[Start of Passage]

Year 1006 (MVI) was a common year starting on Tuesday (link will display the full calendar) of the Julian calendar.

Events

By place

Europe 
 Summer – An Arab Saracen fleet appears before Pisa, but departs again. The Pisans take their fleet to sea and chase the Arabs down to Southern Italy where, in the Battle of Reggio  Calabria, the Pisan fleet defeats the Arabs.
 Summer–Autumn – Danish Viking raiders led by Sweyn Forkbeard raid south-eastern England from the Isle of Wight to Reading in the Thames Valley where they overwinter at the Wallingford river crossing.
 Brian Boru visits Ulster, and remains unchallenged.

Oceania 
 A major eruption of the Mount Merapi volcano on Java causes devastation throughout the centre of the island (which it covers with volcanic ash) and to the Javanese Hindu Mataram Kingdom.

By topic

Astronomy 
 April 30 – The brightest supernova ever recorded, SN 1006, occurs in the constellation of Lupus. It is observed and described in China, Japan, Iraq, Egypt, and Europe and possibly depicted in North American rock art. Modern astronomers now consider its distance at about 7,200 light-years. The supernova provides enough light to read by on a night with a dark moon.

[End of Passage]
[Start of Data excerpt]

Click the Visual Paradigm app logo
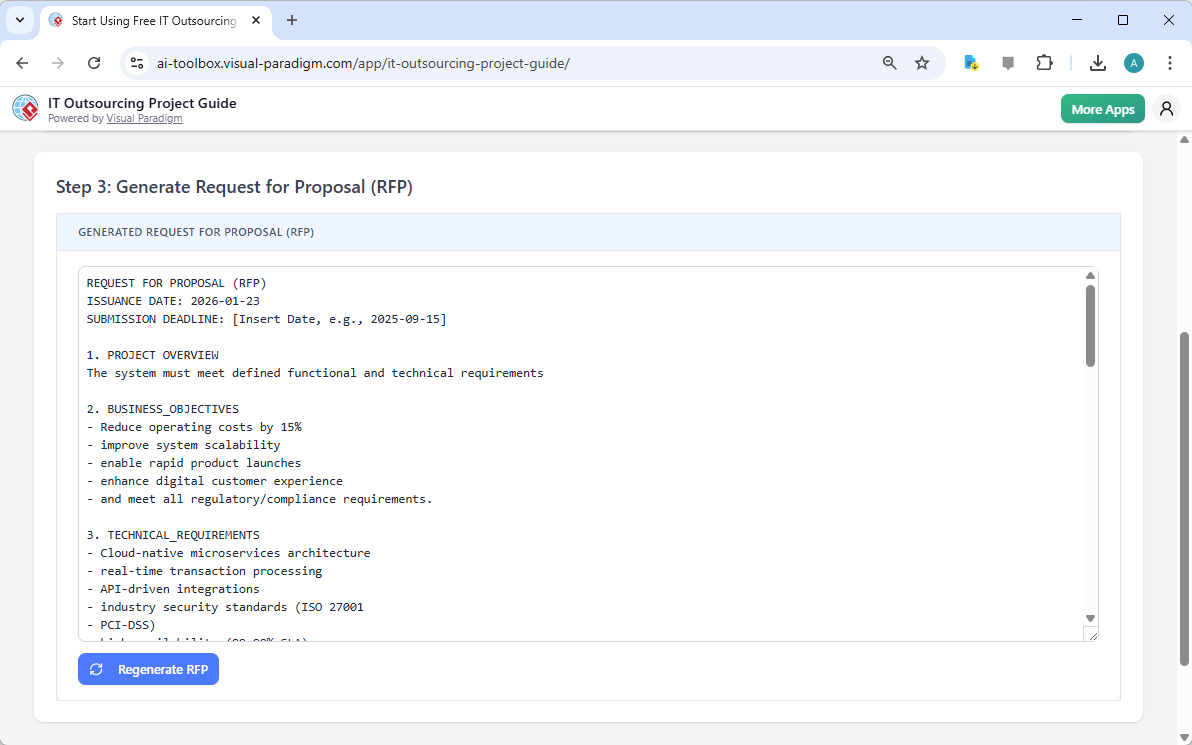click(x=24, y=108)
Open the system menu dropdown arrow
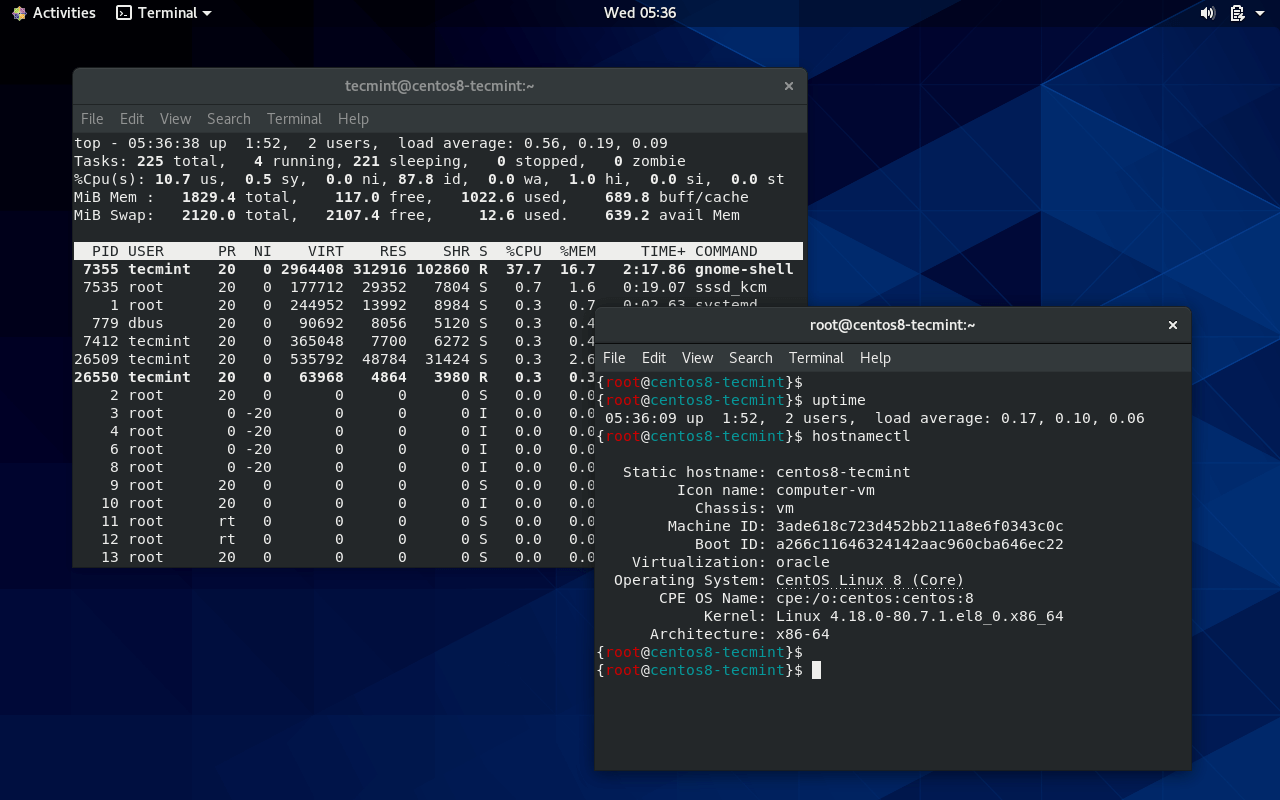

[End of Data excerpt]

■ Complete the following ■
a) According to the page on the year 1006, in which constellation did SN 1006 occur?
b) List every place the page on the year 1006 names as having observed and described SN 1006.
c) From the page on the year 1006, write out the part that opens with the words containing "Summer–Autumn – Danish" and closes with "Wallingford river crossing.".
The lines play no part in the tasks.

■ Outputs for the tasks ■
a) Lupus

b) China, Japan, Iraq, Egypt, Europe

c)
Summer–Autumn – Danish Viking raiders led by Sweyn Forkbeard raid south-eastern England from the Isle of Wight to Reading in the Thames Valley where they overwinter at the Wallingford river crossing.